Dr. Michael Roizen, chief wellness officer at the Cleveland Clinic, argued that the unique, genetically determined health profile of populations needs to be taken into account. For instance, as populations in China, India and the Middle East adopt our Western food and stress habits, their genetic profile hits them “much harder” with complications from obesity and diabetes—and that needs to be a top workplace focus.

Dr. Ken Pelletier, clinical professor of medicine, University of Arizona and University of California Schools of Medicine, shared how when their Corporate Health Improvement Program was rolled out internationally, how surprised they were by the extraordinary degree of specificity in each local environment. “In China, a diabetes risk appraisal that asks about white potato consumption will be met with, ‘What’s a potato?’ In Russia, a successful smoking cessation program needs to involve the grandmother. For India, birth complications are the number-one cost driver. And in countries in Southeast Asia (like India) if you exclude Ayurveda, you’re going to exclude the vast majority of the worker population. You cannot simply address the company and the individual; you have to adapt to the total culture.”

Nancy Board, strategic account director, Limeade, agreed, adding that it was her experience delivering wellness initiatives in 18 countries that confirmed the importance of abandoning a U.S.-centric way of thinking. “For instance, in high-density cities like Shanghai or Beijing, air quality and upper respiratory diseases are number-one issues, and in some areas of the world, women’s safety in the workplace, just being able to get to work, is the huge concern.”

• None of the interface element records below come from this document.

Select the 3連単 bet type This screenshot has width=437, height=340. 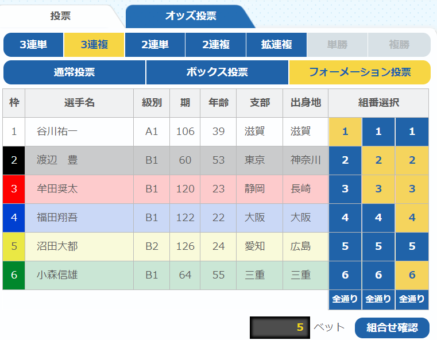[x=33, y=45]
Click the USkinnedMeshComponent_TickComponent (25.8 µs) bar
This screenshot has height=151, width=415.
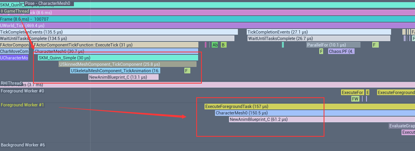127,64
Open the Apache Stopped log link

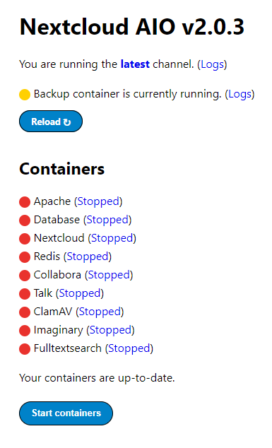[x=98, y=201]
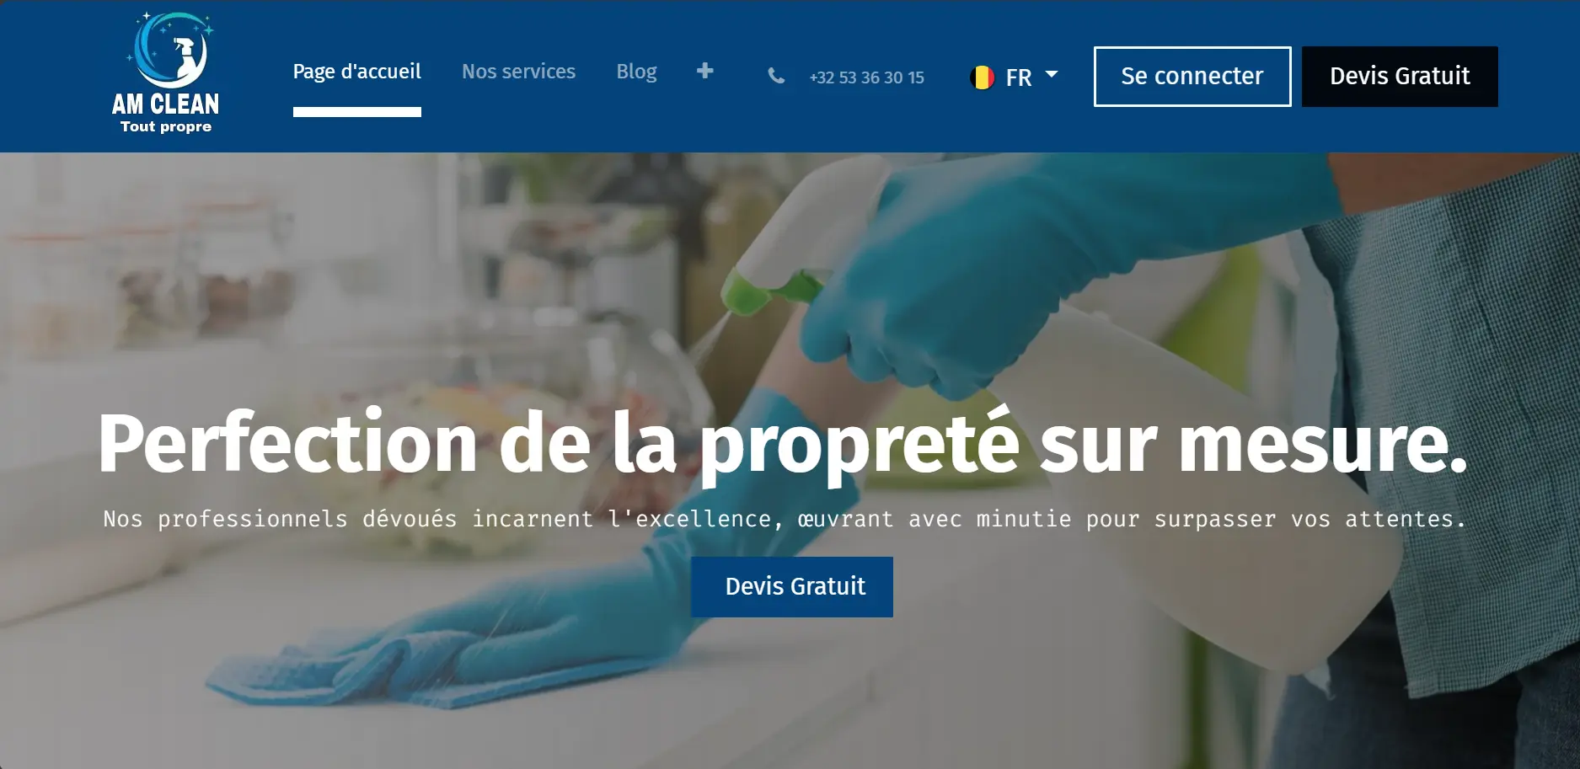Click the Se connecter button
Screen dimensions: 1580x769
coord(1192,77)
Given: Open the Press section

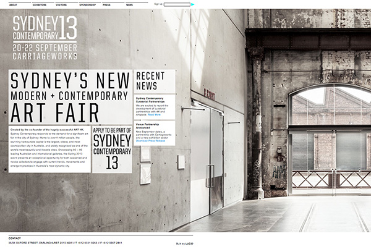Looking at the screenshot, I should coord(107,4).
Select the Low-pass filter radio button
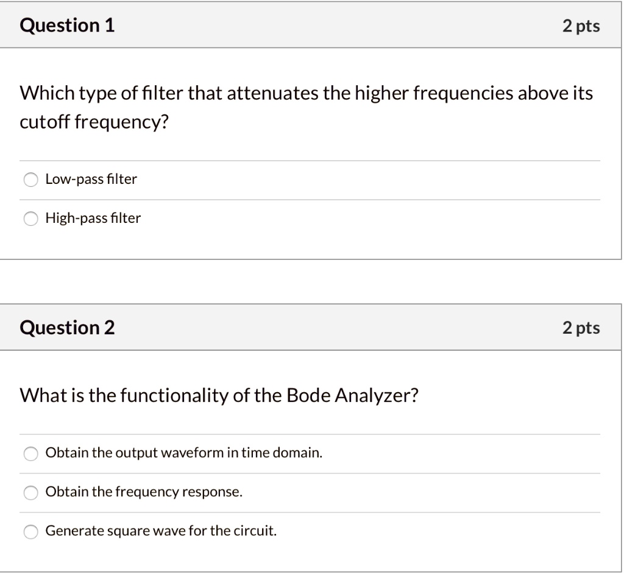The width and height of the screenshot is (624, 573). pyautogui.click(x=30, y=180)
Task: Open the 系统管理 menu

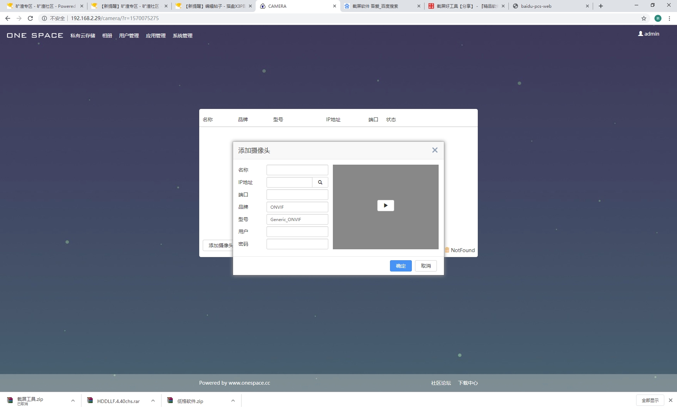Action: (183, 36)
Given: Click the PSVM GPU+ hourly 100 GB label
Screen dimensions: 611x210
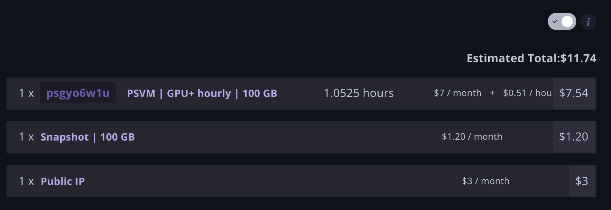Looking at the screenshot, I should point(202,93).

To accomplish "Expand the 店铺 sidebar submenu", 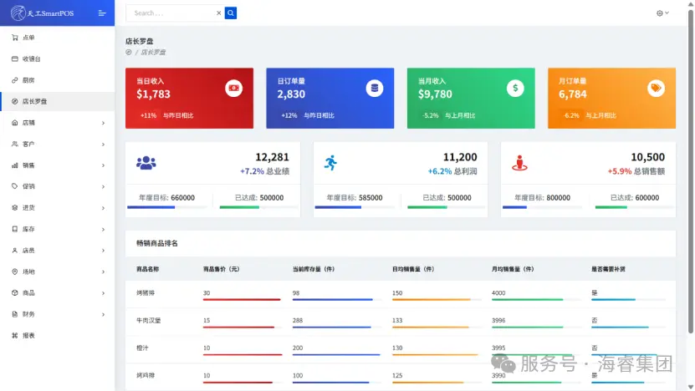I will [x=57, y=123].
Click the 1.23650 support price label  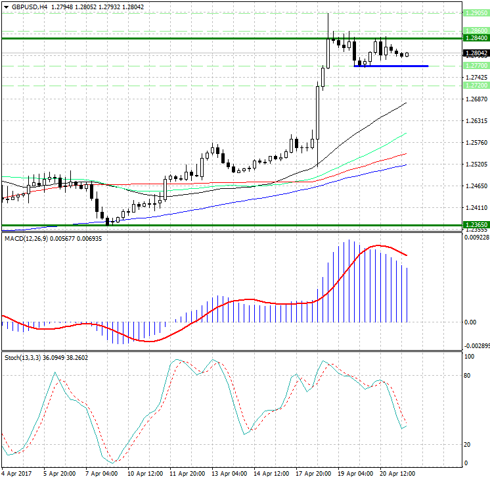tap(476, 224)
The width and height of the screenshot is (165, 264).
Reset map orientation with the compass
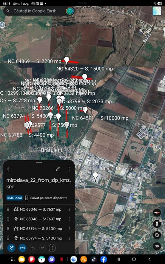coord(157,213)
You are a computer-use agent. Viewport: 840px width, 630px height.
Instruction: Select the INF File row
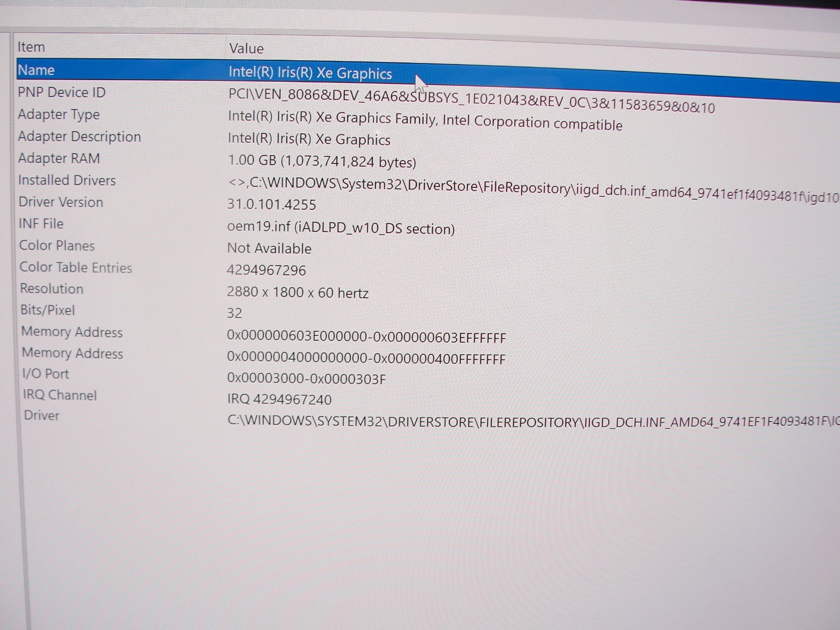point(41,224)
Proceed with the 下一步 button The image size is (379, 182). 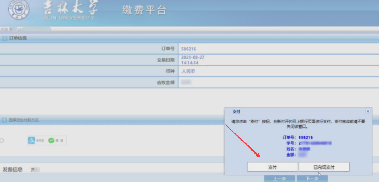point(312,178)
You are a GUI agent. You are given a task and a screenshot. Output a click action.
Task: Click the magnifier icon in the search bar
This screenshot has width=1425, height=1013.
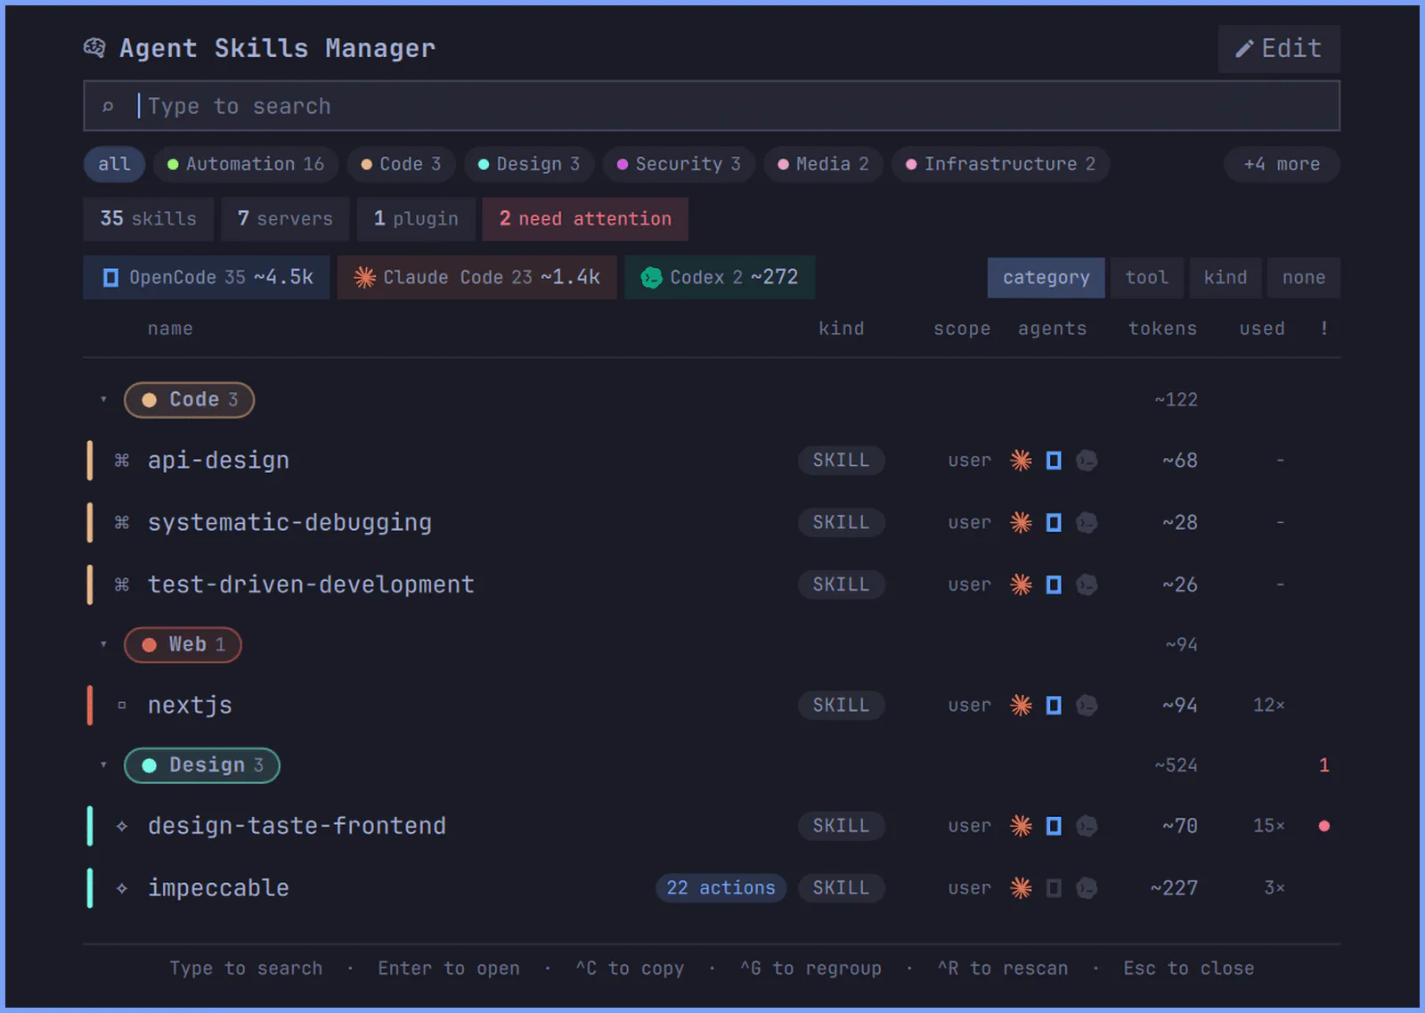point(108,107)
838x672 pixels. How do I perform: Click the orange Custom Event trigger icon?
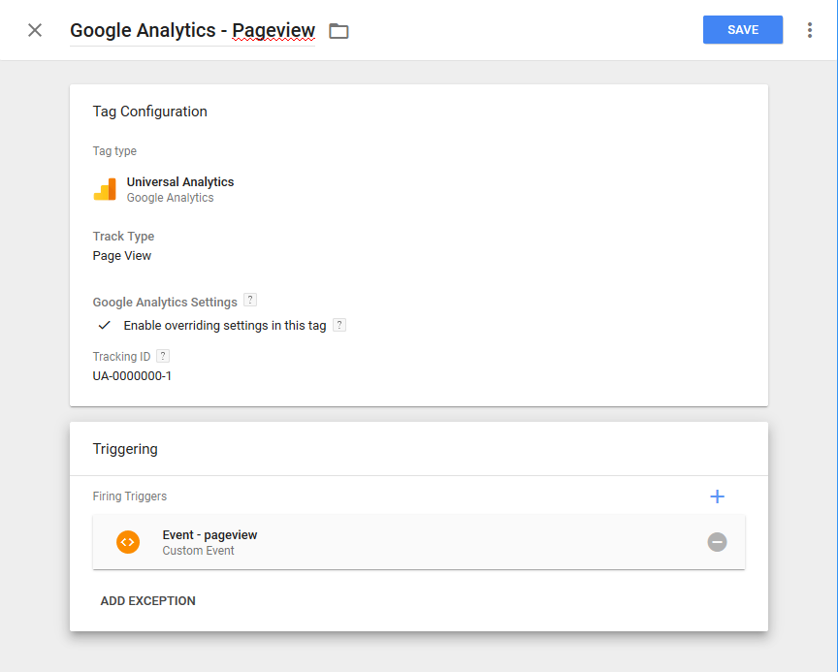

Because it’s such a wide world of health realities, the current focus of wellness programs is (and has to be) different. Dr. Fikry Isaac, chief medical officer, Johnson & Johnson (which has had a global wellness program since 2007), noted that a focus on healthy eating, more physical activity and stress is right for the whole world, but the adoption and delivery of programs varies widely. “Adoption of workplace health programs in Asia-Pacific is very high, but you see more resistance in regions like Eastern Europe, where the culture, laws and lack of resources make it hard to deliver programs. The good news is that globally, workplace wellness is seen as a real attraction and retention differentiator, and multinationals have great influence on this market, mandating what’s out there and changing how it’s delivered.”

The experts shared numerous examples of how global workplace wellness approaches now vary. For instance, the U.S. may be out in front with smoking cessation, stress management and food choices but lags woefully behind with physical activity. Mim Senft, wellness director, Plus One Health Management, Optum, noted: “In India, the focus on women’s financial education/wellness is climbing, while in London we’re seeing bankers’ groups include mindfulness training for employees. And while it has been difficult to talk about emotional/mental wellbeing in high-stress Asia because of cultural norms, we are now seeing more of a focus on mental health in Japan. What’s most important differs dramatically in each region.”

And if the U.S. has had the luxury of taking a company-based “programmatic” approach, workplace wellness in Europe and elsewhere comes via government policy, and is more focused on the environment. Emily Dery, head of the Global Health Track at the Clinton Global Initiative, explained how important it is to work with public entities and local governments. For instance, members of the Clinton Global Initiative have launched a tobacco-free workplace challenge, which is successful because it can be adapted to a local context by working with local governments.

The future will also be about more global companies recognizing that cultures like China (with its millennia-old Traditional Chinese Medicine) and India (with its ancient system of Ayurveda) already know just a few things about maintaining wellbeing. Wellness programs need to focus on what’s available, accessible, affordable and evidence-based across global regions and draw on indigenous resources and traditions.

And if in the West we call all this “alternative medicine” and have been unusually slow to embrace even highly evidence-based “alternative” approaches in the workplace, that will change: benefits programs are already starting to include things like acupuncture.